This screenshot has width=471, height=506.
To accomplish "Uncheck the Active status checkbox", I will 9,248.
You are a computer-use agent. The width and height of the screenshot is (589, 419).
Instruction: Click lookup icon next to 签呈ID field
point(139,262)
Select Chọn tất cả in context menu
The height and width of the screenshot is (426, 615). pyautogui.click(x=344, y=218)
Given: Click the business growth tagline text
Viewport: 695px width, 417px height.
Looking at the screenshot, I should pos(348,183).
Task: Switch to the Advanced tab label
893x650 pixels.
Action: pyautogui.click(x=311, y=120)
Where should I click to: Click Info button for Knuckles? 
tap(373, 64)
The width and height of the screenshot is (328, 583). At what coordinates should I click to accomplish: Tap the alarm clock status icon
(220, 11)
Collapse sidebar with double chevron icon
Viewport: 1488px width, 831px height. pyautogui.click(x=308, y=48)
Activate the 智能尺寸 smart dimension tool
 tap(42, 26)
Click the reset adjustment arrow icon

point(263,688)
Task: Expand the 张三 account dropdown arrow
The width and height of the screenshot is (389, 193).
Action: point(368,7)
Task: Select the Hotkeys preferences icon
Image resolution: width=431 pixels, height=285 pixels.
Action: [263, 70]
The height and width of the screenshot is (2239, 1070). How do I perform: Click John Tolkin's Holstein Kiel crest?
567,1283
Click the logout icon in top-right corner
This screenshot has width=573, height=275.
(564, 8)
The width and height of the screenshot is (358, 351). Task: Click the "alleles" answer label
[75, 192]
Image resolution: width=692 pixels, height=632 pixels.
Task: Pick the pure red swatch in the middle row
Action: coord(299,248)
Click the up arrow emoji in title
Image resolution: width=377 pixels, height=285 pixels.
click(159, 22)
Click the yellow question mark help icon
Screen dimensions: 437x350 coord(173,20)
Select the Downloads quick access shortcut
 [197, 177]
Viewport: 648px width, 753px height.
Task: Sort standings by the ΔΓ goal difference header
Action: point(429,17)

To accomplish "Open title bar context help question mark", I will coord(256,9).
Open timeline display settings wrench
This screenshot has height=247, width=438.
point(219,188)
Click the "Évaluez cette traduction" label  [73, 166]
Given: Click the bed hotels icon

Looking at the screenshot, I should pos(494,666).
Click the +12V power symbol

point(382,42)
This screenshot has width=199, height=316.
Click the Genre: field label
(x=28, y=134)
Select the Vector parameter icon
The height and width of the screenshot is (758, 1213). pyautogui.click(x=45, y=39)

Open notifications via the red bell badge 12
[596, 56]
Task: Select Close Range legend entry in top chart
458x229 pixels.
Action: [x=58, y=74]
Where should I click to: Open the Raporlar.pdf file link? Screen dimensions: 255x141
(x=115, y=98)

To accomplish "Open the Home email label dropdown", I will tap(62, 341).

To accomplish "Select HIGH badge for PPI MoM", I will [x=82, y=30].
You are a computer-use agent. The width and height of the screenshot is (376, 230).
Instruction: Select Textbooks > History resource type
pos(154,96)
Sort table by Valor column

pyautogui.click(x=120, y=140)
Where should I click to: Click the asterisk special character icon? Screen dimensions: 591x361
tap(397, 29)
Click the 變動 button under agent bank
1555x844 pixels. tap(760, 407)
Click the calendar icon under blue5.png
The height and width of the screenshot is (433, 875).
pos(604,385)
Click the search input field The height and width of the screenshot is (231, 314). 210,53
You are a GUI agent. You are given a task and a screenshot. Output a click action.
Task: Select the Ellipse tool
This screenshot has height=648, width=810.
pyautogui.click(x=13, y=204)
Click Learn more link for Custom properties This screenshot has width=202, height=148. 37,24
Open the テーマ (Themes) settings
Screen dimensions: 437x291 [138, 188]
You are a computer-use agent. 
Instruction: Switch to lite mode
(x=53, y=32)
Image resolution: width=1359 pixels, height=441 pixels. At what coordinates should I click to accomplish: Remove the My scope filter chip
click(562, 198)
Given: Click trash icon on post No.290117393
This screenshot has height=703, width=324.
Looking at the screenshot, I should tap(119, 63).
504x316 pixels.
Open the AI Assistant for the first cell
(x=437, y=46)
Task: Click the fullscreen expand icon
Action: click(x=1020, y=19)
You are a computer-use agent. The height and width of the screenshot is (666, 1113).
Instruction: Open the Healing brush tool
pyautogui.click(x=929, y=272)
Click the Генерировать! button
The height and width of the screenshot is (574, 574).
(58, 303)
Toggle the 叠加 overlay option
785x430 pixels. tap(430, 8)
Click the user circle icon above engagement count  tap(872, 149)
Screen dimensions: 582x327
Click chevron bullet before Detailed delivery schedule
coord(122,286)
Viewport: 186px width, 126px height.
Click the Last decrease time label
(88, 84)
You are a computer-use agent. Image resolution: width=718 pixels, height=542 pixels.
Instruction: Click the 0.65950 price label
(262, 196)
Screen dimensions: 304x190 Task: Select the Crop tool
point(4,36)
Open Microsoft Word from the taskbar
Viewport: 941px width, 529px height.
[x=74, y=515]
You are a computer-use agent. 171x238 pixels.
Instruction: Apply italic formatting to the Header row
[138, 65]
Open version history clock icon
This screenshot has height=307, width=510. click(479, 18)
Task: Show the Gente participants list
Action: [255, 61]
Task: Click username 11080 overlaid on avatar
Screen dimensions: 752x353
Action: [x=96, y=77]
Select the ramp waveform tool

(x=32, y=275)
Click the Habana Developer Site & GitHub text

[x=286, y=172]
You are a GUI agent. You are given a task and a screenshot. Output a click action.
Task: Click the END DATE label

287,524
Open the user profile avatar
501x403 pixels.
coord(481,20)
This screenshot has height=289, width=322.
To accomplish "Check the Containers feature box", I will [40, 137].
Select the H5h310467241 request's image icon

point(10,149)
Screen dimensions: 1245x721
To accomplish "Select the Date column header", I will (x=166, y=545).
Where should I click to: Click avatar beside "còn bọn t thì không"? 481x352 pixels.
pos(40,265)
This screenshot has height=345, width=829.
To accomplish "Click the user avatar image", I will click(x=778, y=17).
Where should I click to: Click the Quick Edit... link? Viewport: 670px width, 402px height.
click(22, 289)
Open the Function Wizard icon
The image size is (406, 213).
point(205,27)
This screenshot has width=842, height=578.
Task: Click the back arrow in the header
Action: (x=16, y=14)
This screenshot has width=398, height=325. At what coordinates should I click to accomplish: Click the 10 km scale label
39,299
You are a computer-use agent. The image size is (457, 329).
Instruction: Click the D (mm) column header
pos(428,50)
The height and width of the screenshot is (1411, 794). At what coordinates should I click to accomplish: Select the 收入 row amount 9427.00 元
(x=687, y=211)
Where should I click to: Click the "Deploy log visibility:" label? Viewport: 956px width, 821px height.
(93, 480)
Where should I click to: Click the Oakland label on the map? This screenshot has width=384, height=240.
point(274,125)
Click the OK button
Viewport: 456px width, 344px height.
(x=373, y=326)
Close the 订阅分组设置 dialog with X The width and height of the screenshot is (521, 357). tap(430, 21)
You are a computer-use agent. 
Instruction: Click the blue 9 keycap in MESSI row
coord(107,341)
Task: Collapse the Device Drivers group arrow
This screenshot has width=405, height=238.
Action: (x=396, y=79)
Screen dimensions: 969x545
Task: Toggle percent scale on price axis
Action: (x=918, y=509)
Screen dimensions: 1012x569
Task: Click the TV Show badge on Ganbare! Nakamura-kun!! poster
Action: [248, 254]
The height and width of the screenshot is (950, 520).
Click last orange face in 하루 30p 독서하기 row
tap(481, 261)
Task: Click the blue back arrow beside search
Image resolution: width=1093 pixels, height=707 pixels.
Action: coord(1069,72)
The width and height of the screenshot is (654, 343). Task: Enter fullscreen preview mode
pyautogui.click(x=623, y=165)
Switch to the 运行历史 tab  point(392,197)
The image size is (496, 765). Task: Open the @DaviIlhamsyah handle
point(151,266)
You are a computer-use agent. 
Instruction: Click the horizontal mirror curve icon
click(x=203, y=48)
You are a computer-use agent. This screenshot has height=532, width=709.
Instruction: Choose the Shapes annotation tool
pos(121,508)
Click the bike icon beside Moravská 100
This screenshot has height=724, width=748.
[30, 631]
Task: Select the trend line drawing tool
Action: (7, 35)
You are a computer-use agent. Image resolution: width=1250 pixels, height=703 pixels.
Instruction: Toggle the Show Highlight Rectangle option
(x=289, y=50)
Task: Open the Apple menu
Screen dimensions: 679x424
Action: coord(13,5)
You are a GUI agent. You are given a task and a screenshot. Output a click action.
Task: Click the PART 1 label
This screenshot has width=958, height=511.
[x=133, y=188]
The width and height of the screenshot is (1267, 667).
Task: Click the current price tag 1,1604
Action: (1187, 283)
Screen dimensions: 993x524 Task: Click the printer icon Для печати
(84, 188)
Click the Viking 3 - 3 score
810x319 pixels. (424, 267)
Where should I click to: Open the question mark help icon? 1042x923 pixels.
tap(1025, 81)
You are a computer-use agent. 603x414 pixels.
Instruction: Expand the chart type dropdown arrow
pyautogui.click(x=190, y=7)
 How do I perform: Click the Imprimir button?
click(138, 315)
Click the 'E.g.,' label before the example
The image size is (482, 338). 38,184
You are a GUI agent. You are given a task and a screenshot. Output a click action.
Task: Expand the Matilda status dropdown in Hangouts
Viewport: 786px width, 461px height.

————

#### [TO DO]
Find every line above where the word "Close" occurs, and copy that line.

#### [RESPONSE TO THE EXERCISE]
Task: Select Close Range legend entry in top chart
Close the 订阅分组设置 dialog with X The width and height of the screenshot is (521, 357). tap(430, 21)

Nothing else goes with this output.